‘A friend is in trouble’: Lukashenko gets $1.5B loan from Putin
Belarusian opposition leader tells Russian president ‘I regret that you have decided on dialogue with a dictator.’
by Paul DallisonRussia is to loan $1.5 billion to Belarus to help avoid an economic crisis, President Vladimir Putin said Monday as he met with embattled leader Alexander Lukashenko.
The two men met in Russia's Black Sea resort of Sochi for their first face-to-face meeting since Belarus erupted in protest following a disputed election on August 9.

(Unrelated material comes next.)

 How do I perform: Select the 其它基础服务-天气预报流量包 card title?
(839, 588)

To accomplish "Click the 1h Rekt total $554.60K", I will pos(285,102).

“A friend is in trouble, and I say that sincerely,” Lukashenko told Putin in televised remarks at the start of the meeting, the Guardian reported.
“There is a red line, you also know about this, more than I do, you had to make these lines clear in Chechnya when you were a young president,” Lukashenko said to Putin in reference to the Second Chechen War of 1999-2000, adding that he did not believe people in Belarus had crossed the red line yet.
On Sunday, at least 100,000 people marched through the Belarusian capital Minsk and other cities to demand that Lukashenko resign. It was the fifth mass demonstration on a Sunday since the election.
Opposition leader Svetlana Tikhanovskaya, who is now living in Lithuania, said on her Telegram channel: "I want to remind Vladimir Putin, whatever you agree on in Sochi will not have legal force. Any agreements signed with illegitimate Lukashenko will be revisited by a new government because the Belarusian people no longer trust Lukashenko and did not support him in the elections. I regret that you have decided on dialogue with a dictator and not with the people of Belarus."